Administrative segregation is segregation from the general population for relatively short periods of time. It may consist of confinement to a cell, room or highly controlled area to ensure the safety and security of the institution, the staff or general inmate population or pending investigation of a serious felony where the inmate is a suspect. Prior to housing an inmate in administrative segregation, there must be a hearing at which due process is afforded in accordance with CPP 15.6.

CPP 10.2(IV) (B) (emphasis added). The criteria for assignment to a special segregation program are set out in CPP 10.2(VI) (A) (1), which reads:

a. With the exception of the Special Security Unit, all inmates will be afforded a due process hearing before the Classification or Adjustment Committee before being assigned to any special management program. This, however, does not preclude placing the inmate in administrative segregation and/or pre-hearing detention pending a hearing before the Classification or Adjustment Committee when it is determined that he constitutes a threat to other inmates, staff members or himself. In these cases, a pre-detention hearing must be ordered in writing by the shift supervisor in accordance with CPP 15.6.

CPP 10.2(VI) (A) (1) (emphasis added).

The length of stay for, and release from, special management programs is covered by CPP 10.2(VI) (F) (4):

a. Inmates may be initially assigned to administrative segregation for a maximum period of seven days at the end of which time the inmate's status shall be reviewed by the Classification Committee. Depending upon the circumstances at that time, the committee may release the inmate to the general population, assign [the inmate] to an appropriate special management unit or retain the inmate in administrative segregation an additional seven days. The committee shall review the inmate every seven days for the first sixty days. If at the end of the first thirty days, the Classification Committee determines that additional time in administrative segregation is necessary, the inmate concerned shall have psychological assessment including an interview with the psychologist to ensure the mental health of inmate so assigned. At the end of a total of sixty days in administrative segregation, the inmate shall either be released to the general population or assigned by the Adjustment Committee to the Administrative Control Unit or other special management unit.

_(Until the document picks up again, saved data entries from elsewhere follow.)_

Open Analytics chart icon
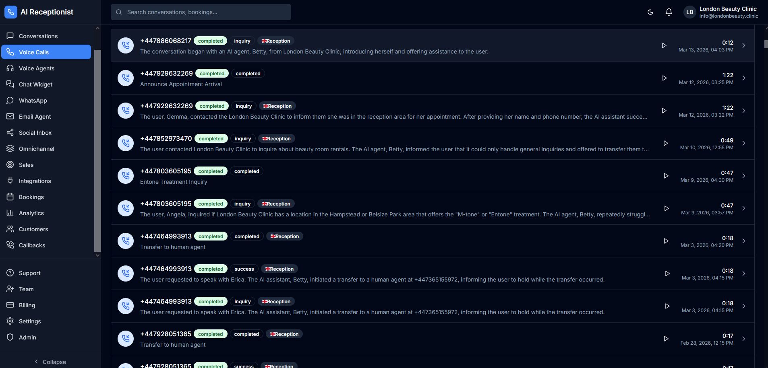 coord(10,213)
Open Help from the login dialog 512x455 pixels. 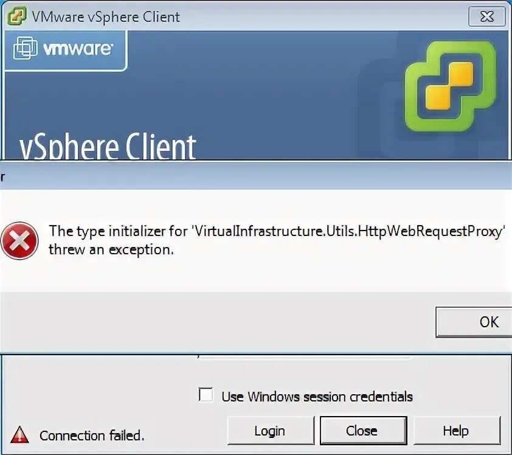(457, 431)
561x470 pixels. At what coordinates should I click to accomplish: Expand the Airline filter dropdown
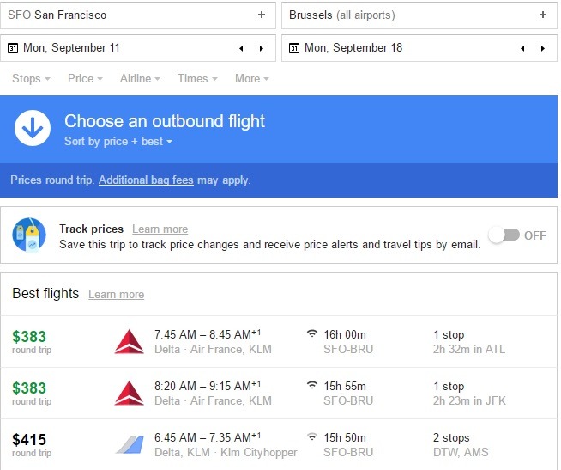(140, 78)
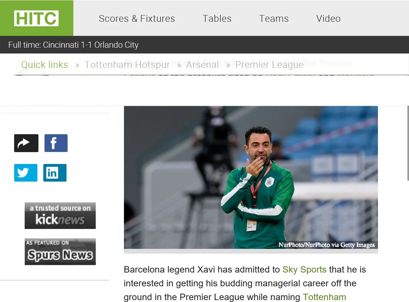The width and height of the screenshot is (409, 302).
Task: Open the Spurs News featured badge
Action: point(60,252)
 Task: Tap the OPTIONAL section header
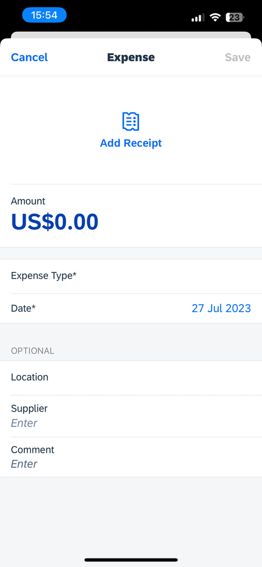32,351
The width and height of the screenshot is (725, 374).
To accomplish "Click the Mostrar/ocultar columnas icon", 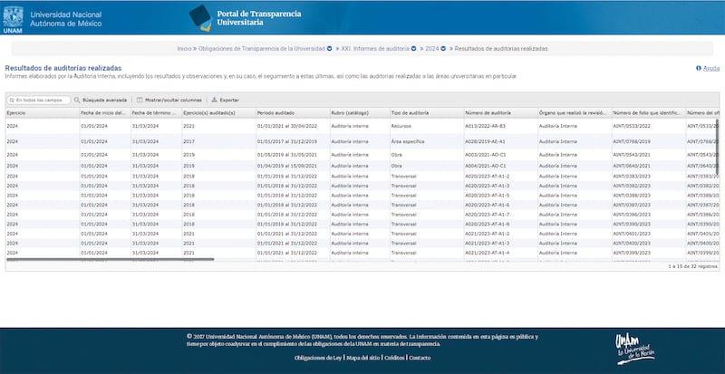I will pyautogui.click(x=140, y=100).
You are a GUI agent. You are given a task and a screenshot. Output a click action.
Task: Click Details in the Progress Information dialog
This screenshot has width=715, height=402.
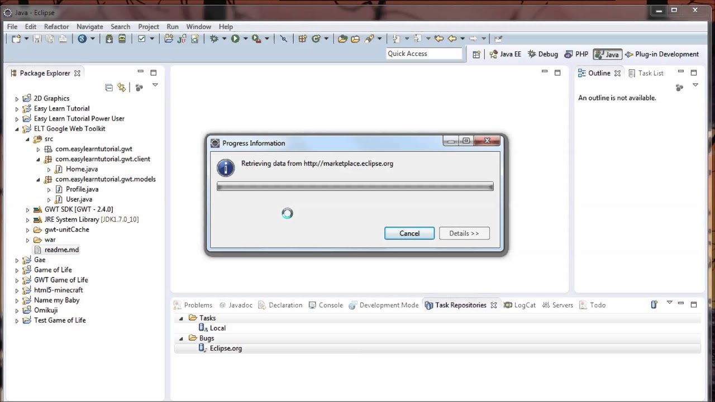point(464,233)
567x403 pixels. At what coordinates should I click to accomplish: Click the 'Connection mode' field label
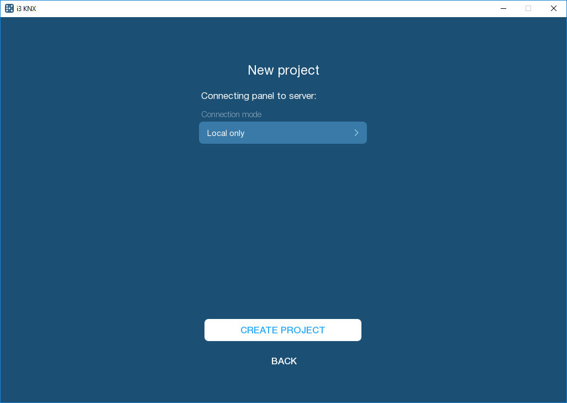[231, 114]
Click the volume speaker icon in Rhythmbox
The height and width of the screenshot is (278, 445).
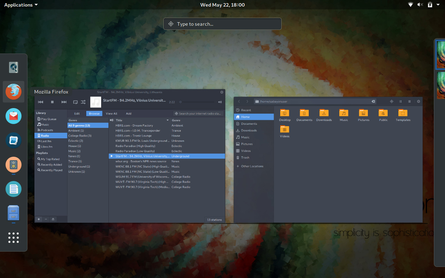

b. Criteria for Release from Administrative Segregation.

An inmate shall be released from administrative segregation when:

(1) Circumstances requiring the assignment are no longer valid.

(2) An investigation, which requires the assignment, is completed or indicates that such continued assignment serves no valid purpose.

(3) Mental health assessments indicate that continued assignment to the unit will have a serious adverse psychological impact on the inmate concerned....

CPP 10.2(VI) (F) (4) (emphasis added).

As the district court correctly found, these state prison regulations create a liberty interest in being placed in the general prison population. The regulations use the mandatory language required in Hewitt by using the words "shall" and "must" in describing the procedural requirements for administrative segregation. They also provide the substantive limits required in Hewitt by stating that inmates shall have due process hearings and that inmates shall be released from segregation when certain circumstances have been met.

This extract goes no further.